An Optimization Model for Learning Disorder Children to Support Learning Development Plan

Headed By Dr. Ely Salwana Binti Mat Surin.

Skim Geran Penyelidikan Fundamental (FRGS)

 

 

Children with learning disorder (LD) may have problems on how to understand, remember and respond to new information. Despite of their condition, the LD children also need to be considered to make decisions on their learning development based on their ability. However, in reality the children as well as their parents have limited guidance in choosing an appropriate learning development plan. Although several studies are available for use in an educational setting, there is no specific optimization model that can be used for learning disorder in relation to learning development plan. Thus, the objective of this study is to assist them to plan for their learning development based on their talent and ability. In order to achieve it, the study was designed to develop an optimization model in order to determine and understand the ability of LD children and assist them to make a better learning development plan.
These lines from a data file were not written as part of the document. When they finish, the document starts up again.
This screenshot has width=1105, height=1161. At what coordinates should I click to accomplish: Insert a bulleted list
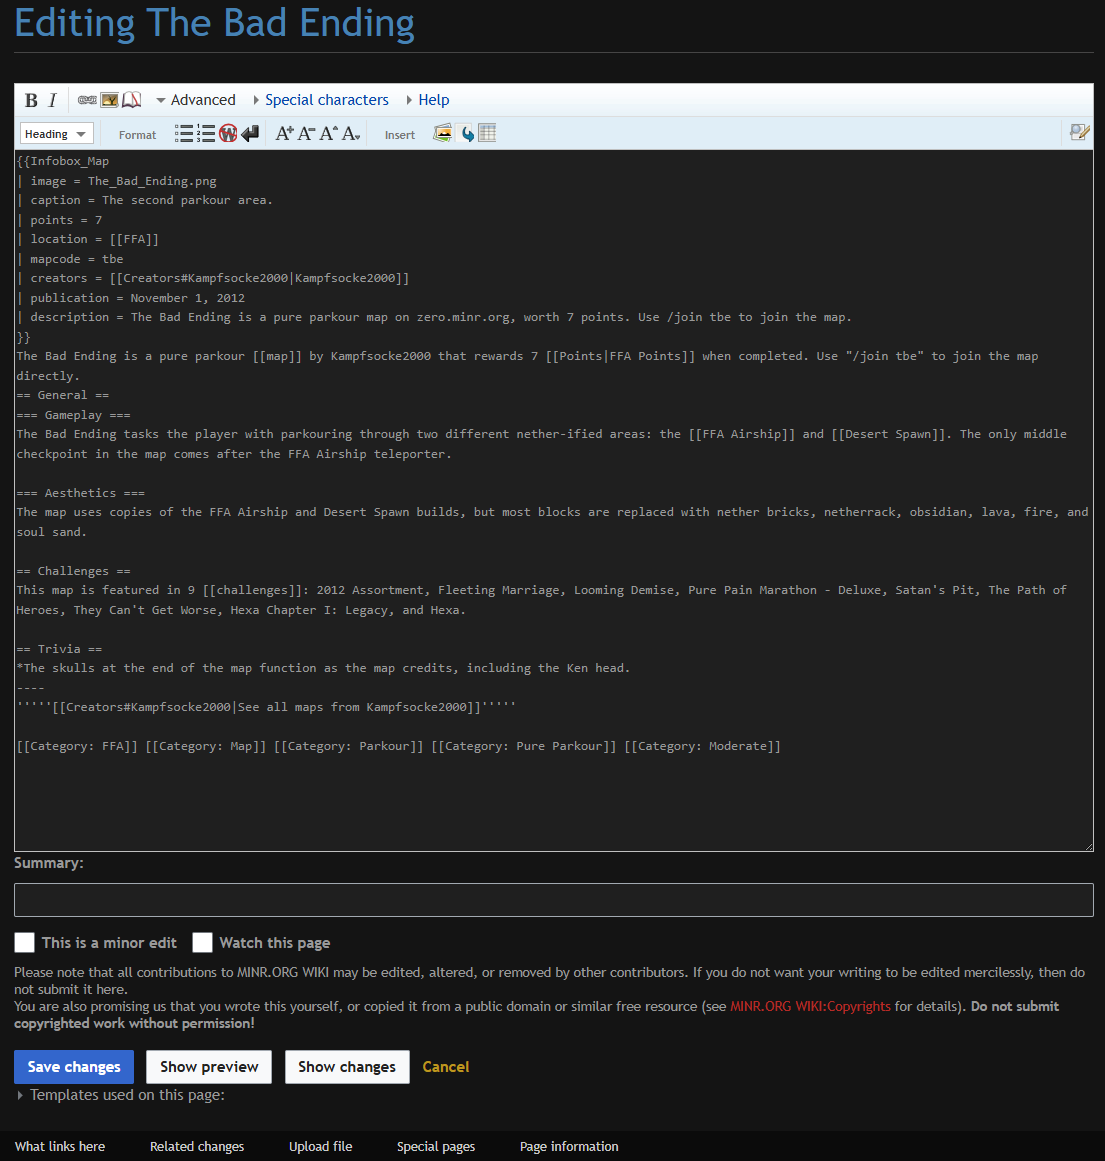coord(183,134)
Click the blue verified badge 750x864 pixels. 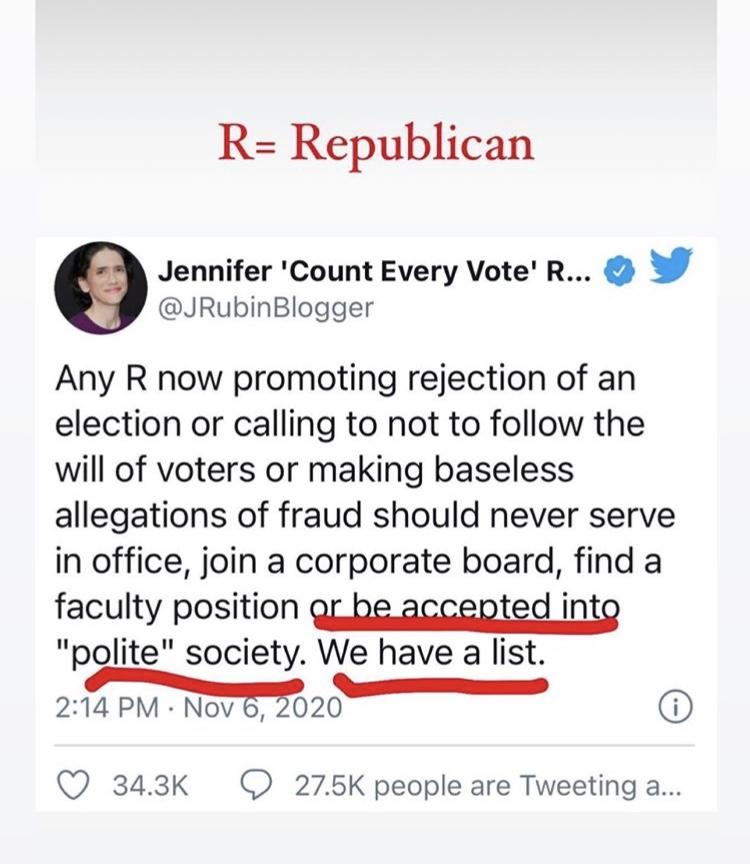point(622,271)
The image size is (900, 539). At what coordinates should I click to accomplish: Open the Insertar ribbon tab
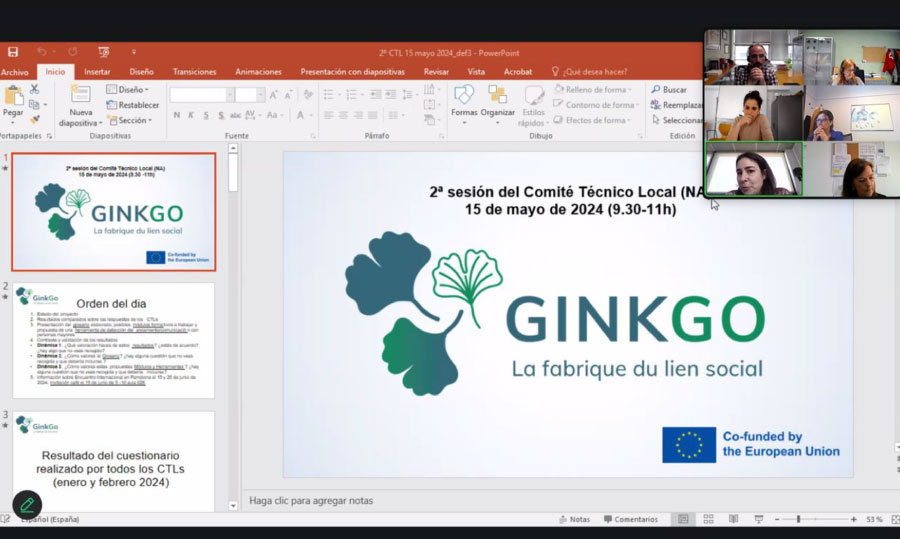pos(97,72)
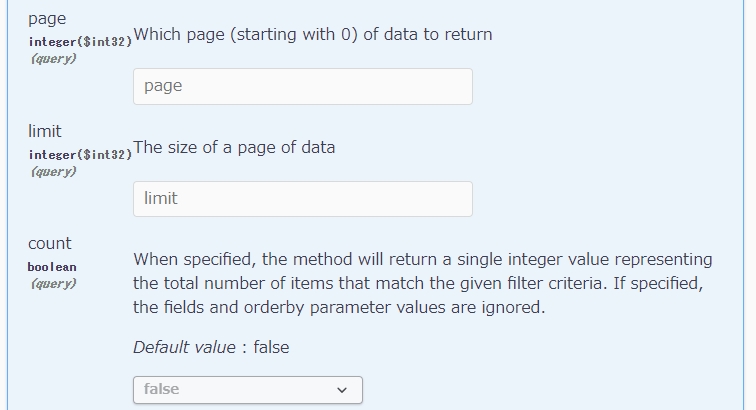This screenshot has height=410, width=756.
Task: Click the (query) tag below boolean
Action: point(54,284)
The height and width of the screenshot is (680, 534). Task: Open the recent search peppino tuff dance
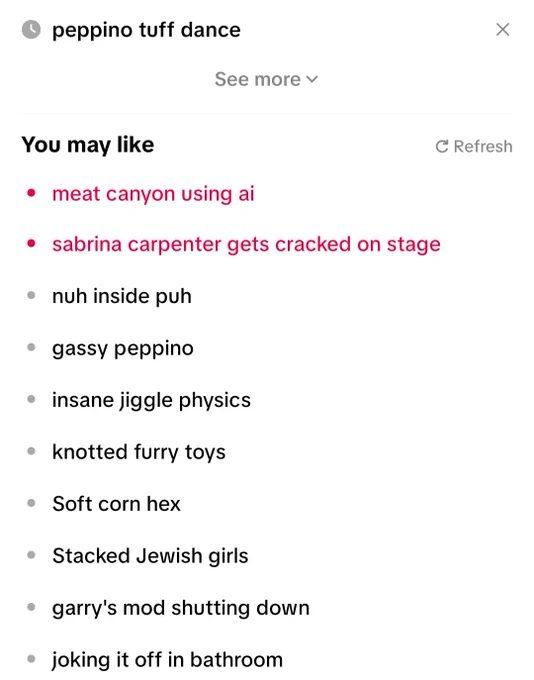[146, 30]
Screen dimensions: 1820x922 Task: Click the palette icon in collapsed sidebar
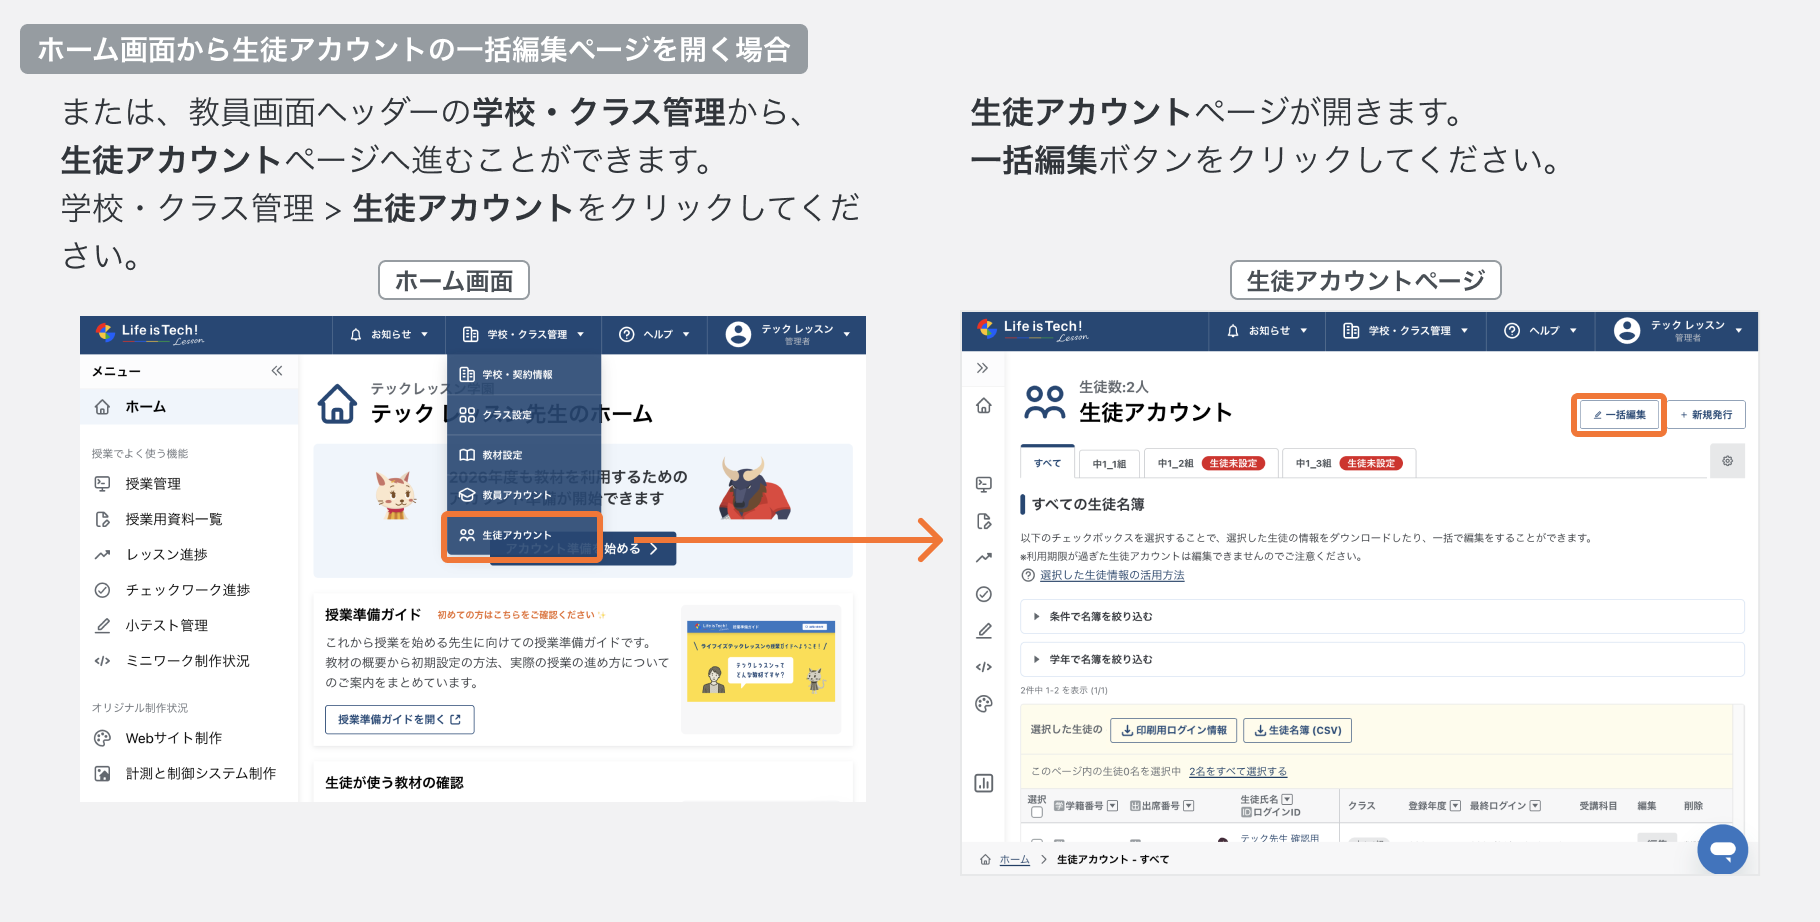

The model combines the ability of deep learning algorithm to analyze the data, with a consideration on current plan used, to determine outcome-related factors. The optimization model will be developed based on classification techniques to predict LD child learning performance using deep learning which automatically learns multiple levels of representation. We will train model on a relatively large real-world LDs dataset, and the result hopefully will be contributing into the learning development plan mechanism. The model can be used to identify the ability of the LD children and suggest most suitable plan for the learning development of the children. The outcome of the study not only will assist the practitioner, LD children and their parents themselves but also can support the policy of Malaysian government to allow at least 75 per cent of children with disabilities to participate in education, both formal and informal with reasonable support services.